Montants dépensés par Fortis Banque entre décembre 2004 et octobre 2007 pour acquérir des titres adossés à des crédits subprimes auprès de 11 grandes banques d’investissement.



Ces dépenses folles ont conduit Fortis Holding, l’actionnaire de Fortis Banque, à sa perte en septembre 2008. Ce qui a coûté à l’époque 9,4 milliards d’euros aux contribuables belges, lors du sauvetage de la banque. Tous ces achats de titres ont été réalisés par la division Merchant and Private Banking de Fortis Banque, alors dirigée par Filip Dierckx, l’actuel numéro deux de BNP Paribas Fortis et président de Febelfin, le lobby bancaire belge.

Comme le montre le graphique ci-dessous, lorsqu’en 2007 l’indice des prix des logements aux Etats-Unis poursuit, mois après mois, sa dégringolade, Fortis Banque continue d’acheter, à tour de bras, des titres adossés à des crédits hypothécaires subprimes. Ces achats explosent même à partir de février 2007, atteignant 807 millions de dollars contre 414 en janvier, avant d’atteindre le record absolu de 882 millions en avril. Les achats mensuels réalisés de février à juin 2007 sont en fait les cinq plus importants de tous ceux effectués par Fortis Banque depuis ses premières emplettes sur ce marché en décembre 2004: en cinq mois, Fortis dépense 3,5 milliards de dollars.



Investissements mensuels de Fortis Banque dans des titres exposés aux subprimes, entre décembre 2004 et octobre 2007 (bâtonnets bleus). Les cinq plus gros achats de titres ont lieu de février à juin 2007, alors que la bulle immobilière a déjà éclaté, comme le montre l’indice composite des prix des logements américains (courbe rouge) qui chute depuis juin 2006, après 15 années de croissance continue. (Cliquer sur l’image pour l'agrandir.)


Or c’est précisément durant ces mois décisifs que l’idée de racheter ABN Amro – qui sera fatale pour Fortis Holding et ses actionnaires – a mûri et s’est concrétisée. Le 12 avril 2007, lorsque Maurice Lippens et Jean-Paul Votron, respectivement président du conseil d’administration et CEO de Fortis Holding, scellent leur alliance avec la Royal Bank of Scotland et Santander pour racheter la banque néerlandaise, Fortis Banque est déjà exposée aux subprimes à hauteur d’au moins 8,5 milliards de dollars.

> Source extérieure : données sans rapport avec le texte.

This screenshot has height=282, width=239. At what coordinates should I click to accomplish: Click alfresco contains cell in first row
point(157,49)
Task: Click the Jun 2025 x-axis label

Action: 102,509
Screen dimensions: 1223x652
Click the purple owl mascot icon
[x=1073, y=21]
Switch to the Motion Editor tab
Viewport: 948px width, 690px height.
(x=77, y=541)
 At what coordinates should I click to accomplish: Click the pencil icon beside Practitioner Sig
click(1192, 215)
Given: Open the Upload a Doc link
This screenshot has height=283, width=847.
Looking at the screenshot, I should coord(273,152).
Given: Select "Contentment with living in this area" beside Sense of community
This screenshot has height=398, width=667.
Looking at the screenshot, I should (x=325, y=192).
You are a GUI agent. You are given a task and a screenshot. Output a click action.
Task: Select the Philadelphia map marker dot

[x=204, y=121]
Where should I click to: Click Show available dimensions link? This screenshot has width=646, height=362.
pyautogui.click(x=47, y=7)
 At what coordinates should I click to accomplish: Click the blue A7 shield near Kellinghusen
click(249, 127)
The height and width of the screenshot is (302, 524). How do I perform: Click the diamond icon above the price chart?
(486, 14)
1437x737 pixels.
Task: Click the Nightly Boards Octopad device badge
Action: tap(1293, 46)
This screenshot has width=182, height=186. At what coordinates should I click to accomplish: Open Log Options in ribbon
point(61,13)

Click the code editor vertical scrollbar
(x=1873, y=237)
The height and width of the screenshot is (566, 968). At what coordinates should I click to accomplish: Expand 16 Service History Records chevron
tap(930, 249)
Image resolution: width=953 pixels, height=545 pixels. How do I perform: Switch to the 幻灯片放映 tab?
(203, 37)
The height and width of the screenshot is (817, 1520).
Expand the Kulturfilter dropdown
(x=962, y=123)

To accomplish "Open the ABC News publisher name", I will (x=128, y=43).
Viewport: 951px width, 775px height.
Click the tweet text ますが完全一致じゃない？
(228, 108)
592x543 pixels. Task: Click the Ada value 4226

«Si j’avais su que ces 8,5 milliards de dollars ou davantage avaient été aussi risqués, et allaient valoir zéro pendant une certaine période de temps, il est évident que jamais nous n’aurions décidé d’acquérir ABN Amro», déclare à Marianne un membre influent du conseil d’administration de Fortis Holding à l’époque. Une affirmation qui témoigne d’un énorme problème de gouvernance: l’information sur les investissements colossaux de Fortis Banque dans les subprimes, et les risques y afférents, n’est donc pas remontée de Fortis Banque à Fortis Holding, son actionnaire à 99,93%.

Près de cinq mois de perdus

Au printemps 2007, cinq personnalités clés de Fortis Banque occupent aussi des positions stratégiques au sein de Fortis Holding. Deux d’entre elles étaient particulièrement bien informées des risques liés aux investissements dans les subprimes: Filip Dierckx et Karel De Boeck. Le premier parce qu’il dirigeait le département qui achetait ces milliards de titres à risque. Le second parce qu’il était le responsable des risques au sein de la banque et qu’il était revenu furieux d’un voyage effectué début février à New York où il avait pris conscience des risques considérables pris par l’équipe de Fortis qui achetait mais aussi fabriquait de tels titres.

Il faudra pourtant à Karel De Boeck près de cinq mois pour réunir, le 3 juillet, le Central Credit Committee de Fortis Banque sur le dossier «subprimes». Il y sera décidé que la banque ne se présentera plus sur le marché des CDO, ni comme fabricant, ni comme investisseur. Ce long délai entre la prise de conscience de Karel De Boeck et sa décision formelle a coûté très cher à la banque: entre le 12 février et le 3 juillet 2007, plus de 3,4 milliards de dollars ont été dépensés en titres toxiques.

Par ailleurs, les plaintes américaines révèlent que cette décision prise le 3 juillet 2007 a très vite été foulée aux pieds. Dès le 6 juillet, la succursale de Fortis Banque aux îles Caïmans achète pour plus de 20 millions de dollars de titres à risque à la Royal Bank of Scotland. Le 17 juillet, la filiale du Delaware Fortis Securities LLC acquiert des titres pour 12,6 millions de dollars auprès de la Bank of America. Les achats de titres toxiques se poursuivront ainsi jusqu’au 31 octobre, soit quatre mois après la «décision» de les arrêter. Total de l’ardoise post-3 juillet: 441,8 millions de dollars.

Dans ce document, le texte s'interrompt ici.